Making gefilte fish or making peace with death - it's not an exact science.

Natasha at the Door
By Burnham Holmes


"I may be hard of hearing, but even I can hear this infernal racket," mutters Natasha to no one in particular. Outside in the hot street Con Ed jackhammers over the usual hum of traffic. The worker from social services won't arrive for another hour, so Natasha will have to wait for her morning cup of tea. The handle over the deeply stained double sink defies her to turn it.
Cupping her chin in her hand, Natasha recalls her first visit to the building, the tallest structure in a fashionable area later known as Spanish Harlem. By World War II when Natasha grudgingly acknowledged middle age and quietly admitted to herself that Mr. B would never notice her wobbly plies, the six- floor tenement had fallen on hard times. The high ceilings of Natasha's railroad flat of six rooms sported huge fissures and some of the scalloped light fixtures had been painted over, but not in recent years because paint powdered off the walls. The once fashionable neighborhood had also sunk to such a state that her women friends did not dare visit after dark.
"No, no, no," the sister of her almost fiancé had remonstrated. "I don't travel to nose bleed country when I can't see past my nose."
But by Natasha's old age, the building had really slipped into disrepair. Slabs of concrete slid into the street like chunks off icebergs and the once proud terra cotta Chinese dragons guarding the heavy metal black doors stood chipped and forlorn. Drug lords freely roamed the wide marble hallways.
When Tom, her seventh social service worker that year, arrived in a state of panic, he breathlessly reported that pools of blood covered the tiled entranceway. "Not on the tiles," moaned Natasha. She had always admired their intricate pattern for they reminded her of Father's shaving mug back in Moscow. But then it seemed that everything these days related to her past. The older she became, the farther away she felt from the here and now.

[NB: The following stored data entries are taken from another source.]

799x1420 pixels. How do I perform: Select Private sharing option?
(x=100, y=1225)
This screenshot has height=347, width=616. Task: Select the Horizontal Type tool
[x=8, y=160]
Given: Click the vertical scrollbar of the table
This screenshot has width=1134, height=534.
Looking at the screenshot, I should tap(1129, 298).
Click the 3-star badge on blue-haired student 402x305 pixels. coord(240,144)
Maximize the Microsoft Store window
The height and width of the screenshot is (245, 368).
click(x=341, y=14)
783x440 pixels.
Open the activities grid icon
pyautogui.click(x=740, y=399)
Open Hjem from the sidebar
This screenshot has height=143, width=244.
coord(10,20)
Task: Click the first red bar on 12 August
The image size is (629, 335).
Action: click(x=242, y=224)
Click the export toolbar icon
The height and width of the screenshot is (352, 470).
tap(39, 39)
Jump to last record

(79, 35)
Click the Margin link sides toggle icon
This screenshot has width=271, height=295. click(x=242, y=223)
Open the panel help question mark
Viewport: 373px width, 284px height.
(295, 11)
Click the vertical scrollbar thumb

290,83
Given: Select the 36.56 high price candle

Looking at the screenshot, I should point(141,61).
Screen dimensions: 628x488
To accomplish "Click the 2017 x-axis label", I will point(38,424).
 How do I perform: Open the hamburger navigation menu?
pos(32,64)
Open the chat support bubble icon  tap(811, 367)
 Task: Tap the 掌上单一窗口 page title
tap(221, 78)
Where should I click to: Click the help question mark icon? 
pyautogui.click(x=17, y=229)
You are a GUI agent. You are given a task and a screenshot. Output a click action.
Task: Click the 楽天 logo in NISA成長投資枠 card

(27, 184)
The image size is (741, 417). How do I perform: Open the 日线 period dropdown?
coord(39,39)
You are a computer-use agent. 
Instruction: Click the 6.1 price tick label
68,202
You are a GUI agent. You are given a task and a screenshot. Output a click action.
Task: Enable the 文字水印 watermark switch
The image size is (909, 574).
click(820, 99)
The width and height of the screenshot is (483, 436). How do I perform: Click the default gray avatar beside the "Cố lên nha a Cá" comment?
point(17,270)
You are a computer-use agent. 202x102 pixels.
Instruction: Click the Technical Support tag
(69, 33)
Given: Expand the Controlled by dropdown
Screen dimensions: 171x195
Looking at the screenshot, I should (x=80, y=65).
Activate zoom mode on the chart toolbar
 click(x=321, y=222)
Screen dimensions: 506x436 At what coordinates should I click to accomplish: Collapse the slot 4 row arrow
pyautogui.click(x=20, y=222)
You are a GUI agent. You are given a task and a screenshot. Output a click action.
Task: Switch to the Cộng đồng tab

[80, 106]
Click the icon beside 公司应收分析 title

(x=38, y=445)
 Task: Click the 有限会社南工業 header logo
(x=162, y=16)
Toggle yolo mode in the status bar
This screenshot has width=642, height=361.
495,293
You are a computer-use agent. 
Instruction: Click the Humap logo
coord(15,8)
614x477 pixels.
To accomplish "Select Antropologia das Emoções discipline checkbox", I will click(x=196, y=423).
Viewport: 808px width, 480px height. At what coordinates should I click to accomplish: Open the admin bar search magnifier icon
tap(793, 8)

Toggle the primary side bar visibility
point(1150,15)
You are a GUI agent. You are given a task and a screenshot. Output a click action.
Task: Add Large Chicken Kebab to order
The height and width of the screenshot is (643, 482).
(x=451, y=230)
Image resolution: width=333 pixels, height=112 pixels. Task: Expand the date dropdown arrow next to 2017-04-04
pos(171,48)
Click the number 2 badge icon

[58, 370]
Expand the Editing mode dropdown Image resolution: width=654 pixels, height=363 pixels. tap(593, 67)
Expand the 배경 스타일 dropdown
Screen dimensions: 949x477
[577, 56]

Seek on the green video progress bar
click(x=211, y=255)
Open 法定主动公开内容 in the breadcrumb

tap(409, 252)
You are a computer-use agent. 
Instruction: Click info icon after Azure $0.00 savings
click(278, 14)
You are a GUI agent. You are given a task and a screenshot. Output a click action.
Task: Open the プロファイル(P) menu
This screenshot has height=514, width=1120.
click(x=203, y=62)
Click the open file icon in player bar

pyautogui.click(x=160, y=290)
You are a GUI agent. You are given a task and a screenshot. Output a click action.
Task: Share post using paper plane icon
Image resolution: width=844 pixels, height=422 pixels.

I don't know where he could be," thought Natasha. "It isn't like Alexander to be so late."
Then she heard the slight tapping on the door. Although a tall man, his fingers tapered to the end like candles in the nearby Russian Orthodox Church where they had met just last Christmas.
She threw open the door and there he stood. From his sleek beaver hat to his polished black boots he looked every inch a Cossack. This thrilled Natasha, even though she knew her stern father would have forbidden this friendship, if he had not been cut down at Stalingrad.
"Please come in, Alexander. Do you want the neighbors to think I don't have the good sense to invite a gentleman to take off his muffler and great coat."
"Oh, Natasha, you look lovely this evening. What have I done to deserve this good fortune in my life."
"You...smiled at the right time." She received his muffler like the laying on of a holy vestment. "You...said the right words." Taking his great coat her weakened left knee buckled slightly, so she swirled about to cover the imperfection as she had learned to do when she had been the ballerina for more than just an empty coat. "And most importantly, you know how to make me feel...like a woman."
Alexander bowed deeply and gazed upward, his eyes shining with expectation behind his long lashes.
"Please, what kind of a hostess am I? Mother would have been as horrified as Father, except for entirely different reasons."
Alexander smiled at this as she led him by the hand to a table set sweetly for two. At ground zero of their courtship, Alexander and Natasha nervously knew that back in the old country both families would have forbidden everything, except the solemn vow never to see each other again. Although neither ever gave word to it, it loomed like an unseen predator at the edge of the dark Russian wood.

"Natasha," said the pony-tailed young man, "it's time for your tea and pills."
"Yes," said Natasha wistfully. "I'm ready for you now."